By B.N. Frank
Over the last 14+ months, it seems like most health-related media coverage has been on COVID-19 and little else. Before that, though, a class action lawsuit filed against Johnson & Johnson and its baby powder was getting a lot of attention. Last month the company came under scrutiny again for its one-dose COVID vaccines being linked to blood clots. That was short-lived, though.
Film Toxic Beauty was released in 2019 about Johnson & Johnson and other companies’ knowingly including harmful ingredients in cosmetics and other personal care products, many of which are still being sold today. Buyer Beware:
In 1982, world renowned epidemiologist, Dr. Daniel Cramer, linked Johnson & Johnson’s baby powder to ovarian cancer. ’Since the 1960’s, J&J allegedly knew the risks and did nothing. In 2004, Dr. Philippa Darbre, a UK scientist, found parabens, a chemical preservative in many cosmetics, in breast tissue. In 2018, the National Institute of Health’s sister study linked breast cancer to personal care product use.Links to hormonal disruption in baby boys, developmental delays, low sperm count in men, infertility, cancer, diabetes, obesity and skin disease – the cosmetic industry isn’t pretty.Each morning we slather with 1000’s of chemicals, many of which are proven to be toxic.
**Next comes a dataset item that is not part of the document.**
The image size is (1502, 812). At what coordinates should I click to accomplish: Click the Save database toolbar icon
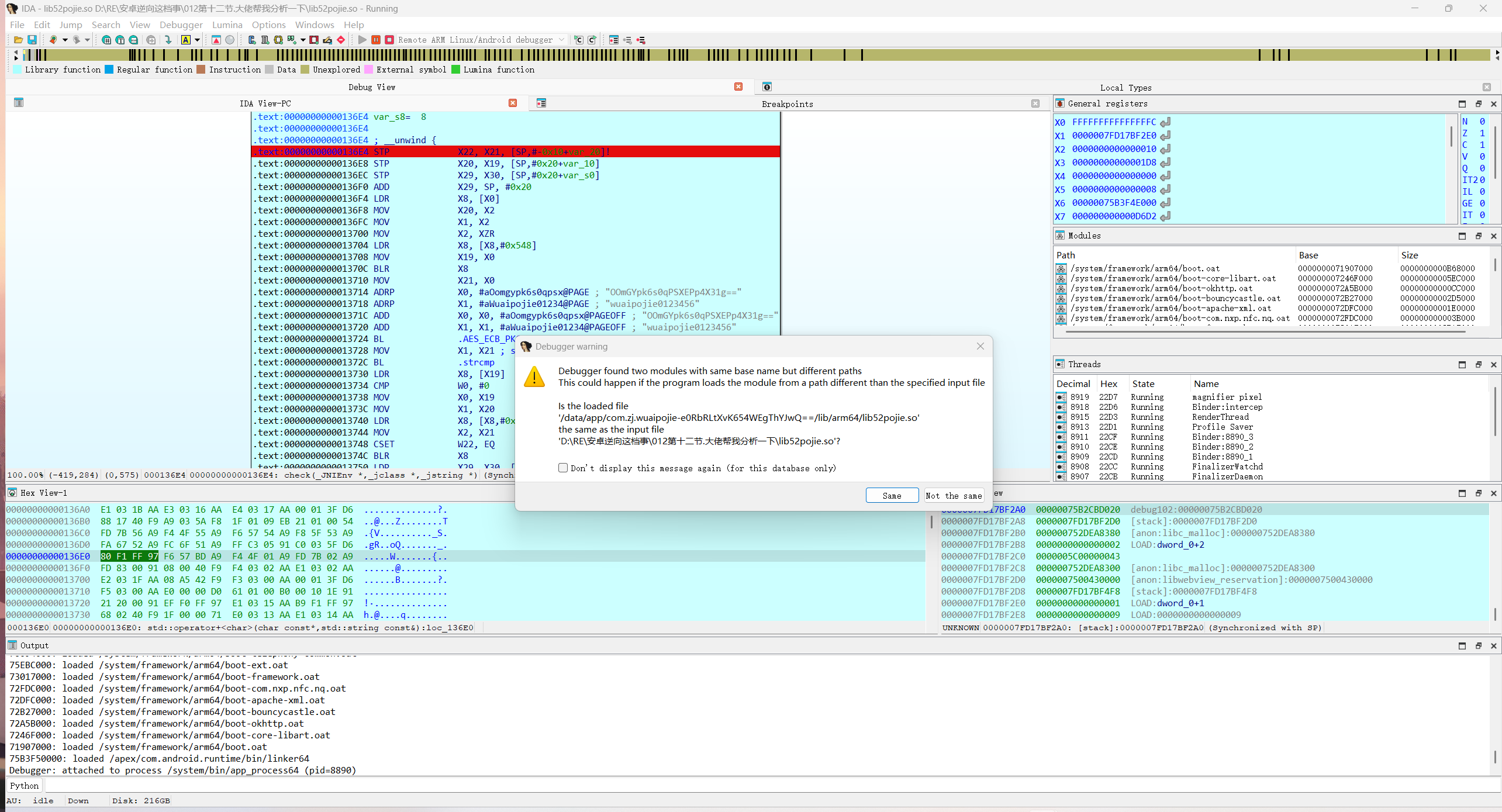point(32,40)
In the United States, the Cosmetic and Personal Care Industry regulates itself. In Canada, implementing regulations is under scrutiny. There is doubt propagated by big industries making claims that we have nothing to worry about, positioning themselves as champions of personal empowerment through their multibillion dollar advertising campaigns.Top researchers worldwide have the hard science to answer the question ‘Are cosmetics and personal care products making us sick?
Toxic Beauty is a documentary feature film with exclusive access to scientists, lawyers, advocates, regulators, politicians, a dynamic whistle blower, survivors and women who have lost their lives. It follows the class action lawsuit against J&J and the plaintiffs, personal stories of women fighting for justice in a race against time with this deadly disease. Woven throughout the film is a human experiment. We document, as Boston University medical student, Mymy Nguyen, measures her chemical body burden from over 27 products. Scientists monitor her shocking results.In the end, the film meets the companies and people who offer solutions and optimism for safer, toxicant free cosmetics.